• Problem
Rewrite the material from the line that has "Screen dimensions: 1320x720" through the line that has "(x=1105, y=707)", substituting "credit" for "attribution" and keeping everything else the same. Leave the pictures out of your answer.

• The records
▬▬▬▬▬▬▬▬▬▬

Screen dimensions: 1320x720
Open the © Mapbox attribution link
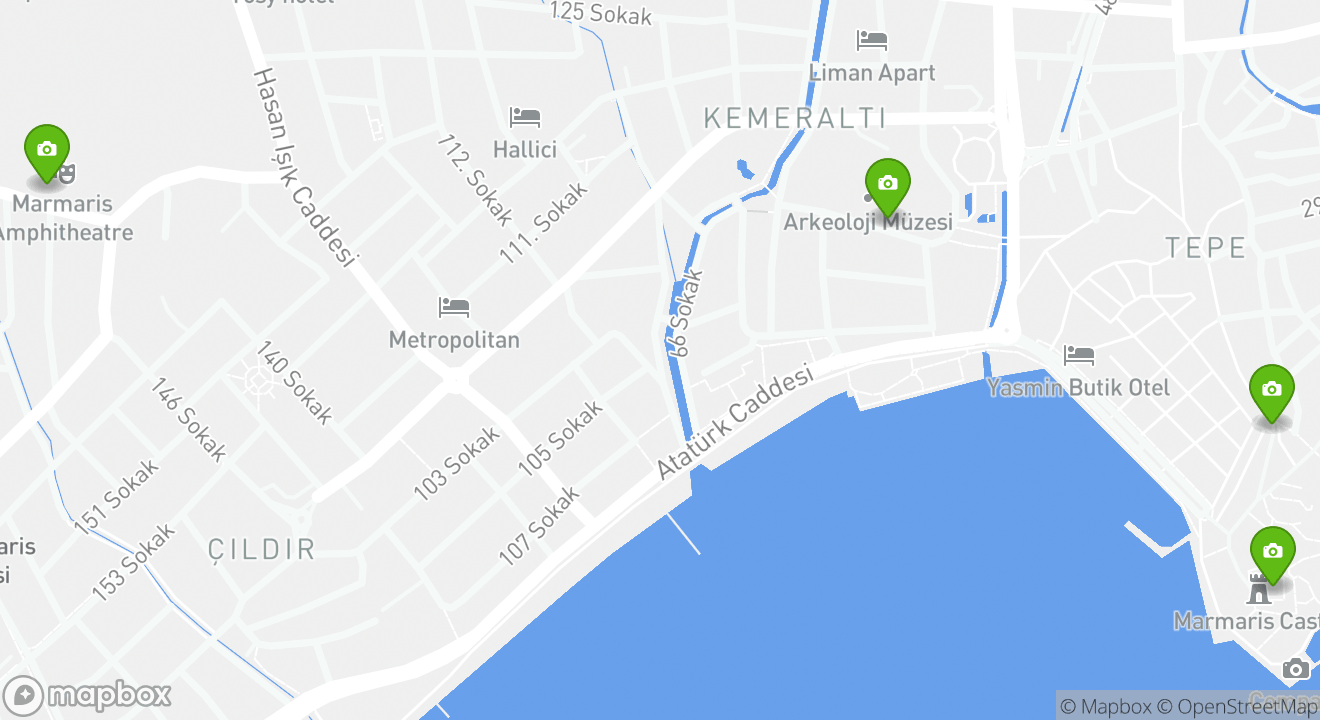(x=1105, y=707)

▬▬▬▬▬▬▬▬▬▬

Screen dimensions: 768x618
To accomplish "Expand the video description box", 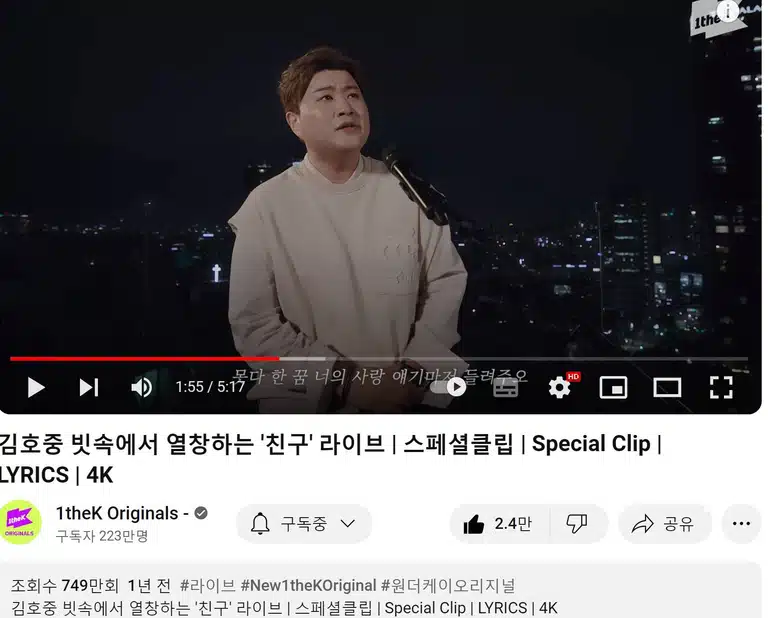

▬▬▬▬▬▬▬▬▬▬

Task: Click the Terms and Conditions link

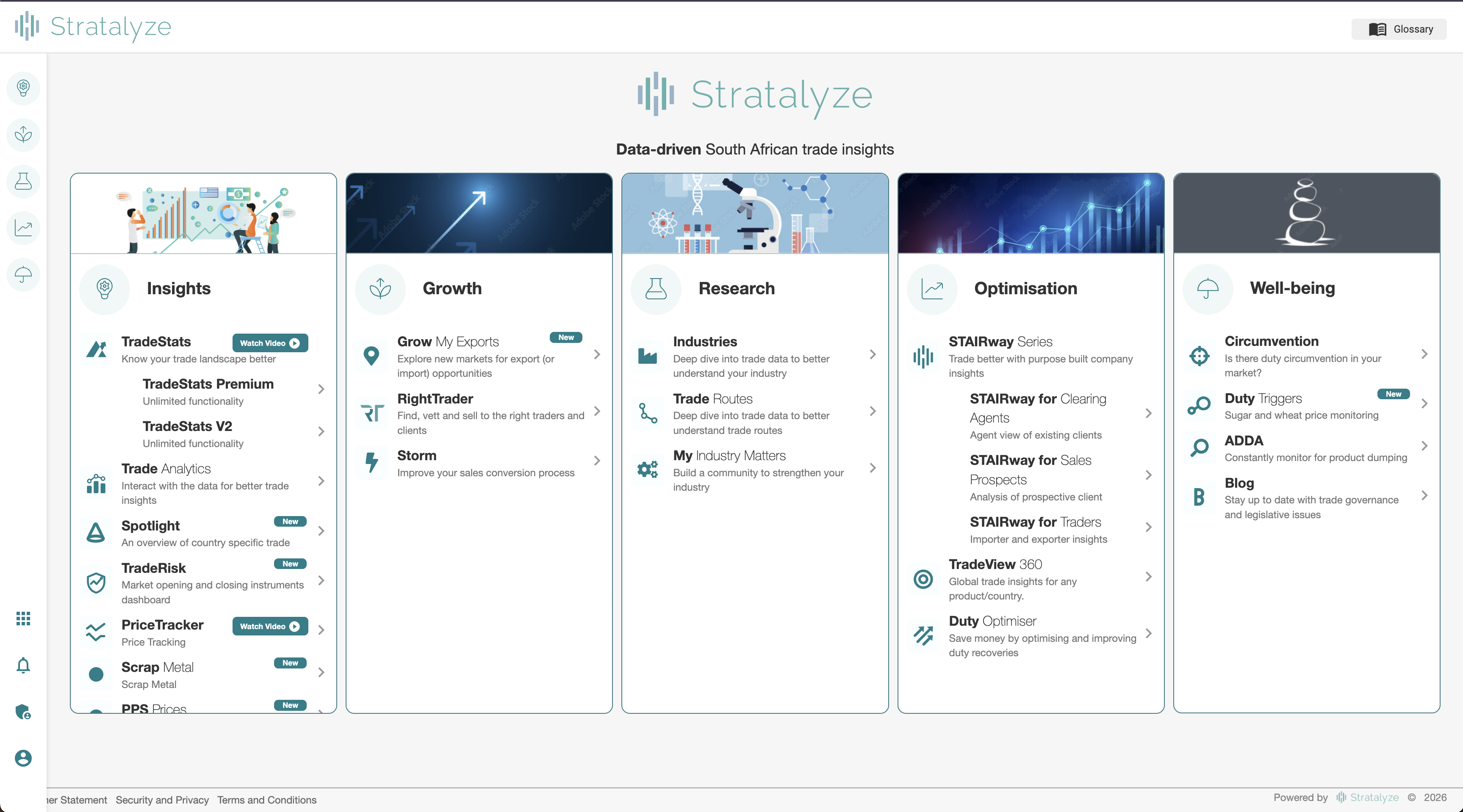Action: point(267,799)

▬▬▬▬▬▬▬▬▬▬

• Response to the task
Screen dimensions: 1320x720
Open the © Mapbox credit link
(x=1105, y=707)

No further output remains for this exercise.